耳嚢 巻之五 頓智にて危難を救し事
頓智にて危難を救し事
或日若き者兩人連にて、柚(ゆず)の多くなりしを見て、取て家土産(いへづと)にせんと、餘程の大木なれば右柚を盜取るべき工夫をして、壹人は樹の下に立、壹人は右の樹に登りけるが、登る時は右柚を取べきに心奪れて兎角して登り、取ては下へ落し木の元に立て男拾ひて懷へ入しが、最早程よき間(あひだ)下り候樣下より申ければ、心得候とて彼木を下りんとせしが、柚は尖(とげ)ある木故足手を痛め、中々下りがたきとて殊外難儀せしを、下に立たる男飛(とぶ)べき由を教へけれ共、高き木なれば中々眼くるめきて飛(とば)れざる由を答へければ、下の男も込(こま)りて如何(いかが)せんと思ひしが風與(ふと)思付きて、盜人々々と聲を立ければ、上なる男大きに驚き木の上より飛下りける故、手をとりて早々彼場を立去りけるとなり。
□やぶちゃん注
○前項連関:連関を感じさせない。

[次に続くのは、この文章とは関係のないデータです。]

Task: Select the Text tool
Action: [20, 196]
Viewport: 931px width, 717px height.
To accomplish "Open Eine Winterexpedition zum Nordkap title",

洋の東西を問わずある、寓話ではあるが、全体は能狂言を意識しているように思われる。「柚子盗人(ゆずぬすびと)」ととでも名付けたくなる。台詞をそのように意識して訳してみた。
・「柚は尖ある木」双子葉植物綱ミカン目ミカン科ミカン属ユズ
Citrus junos Siebold の幹には、恐ろしく鋭く大きな棘が多く突出している。例えばこちらの栽培業者の方のページの写真で確認されたい。なお、学名の命名者は御覧の通り、かのシーボルトである。
・「込りて」底本には右に『(困)』と傍注する。
■やぶちゃん現代語訳
頓智にて窮地を救った事
ある若者の二人連れ、柚子のたわわに実って御座る木を見つけた。
一人が、
「このゆずを取って、家土産(いえずと)と致そう。」
と持ちかけて御座った。
かなりの大木であったによって、この柚子を盗み取る算段と致いて、ゆず、基い、まず、一人は木の下に立って、今一人は、この木へ攀じ登って御座った。

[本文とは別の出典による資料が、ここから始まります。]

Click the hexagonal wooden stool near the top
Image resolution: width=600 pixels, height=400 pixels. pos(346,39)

登る時は、かの柚子を取ることばかりに気が急(せ)いて御座った故、難儀をものとも致さず、登り遂(おお)せ、取っては下へ落とし、千切っては投げ落といて、木の元(もと)に御座る今ひとりの男は、それらを拾うてはポン、受けてはポンと、懐へと入れて御座った。……
「最早、程よい数なれば、降りて参らるるがよかろう。」
と、木の下に御座った男が申す。
「心得て御座る。」
と、かの木の上の男、木を降りんと致いたが、柚子はこれ、恐ろしき棘の多き木で御座るによって、手足を、したたかに痛めたによって、
「……なかなかに、降り難くてある……」
と、殊の外、難儀致いて御座った故、木の元へ御座った男は、
「飛び降るるがよかろう。」
と教えて御座った。ところが、
「……高き木なれば……なかなかに、目の眩(くら)めきて、飛べざる……」
とて、答えたによって、木の元の男も困り果て、
「如何(いかが)はせん。」
と思うて御座ったが、ここに咄嗟の思いつきにて、
「――盗人(ぬすっとう)!――盗人じゃあぁ!」
と大きに声を立てて御座ったによって、木の上なる男は、これ、
「すはッ!」
と、吃驚仰天――気が付けば天狗の如、宙を舞って――飛び降りて御座った。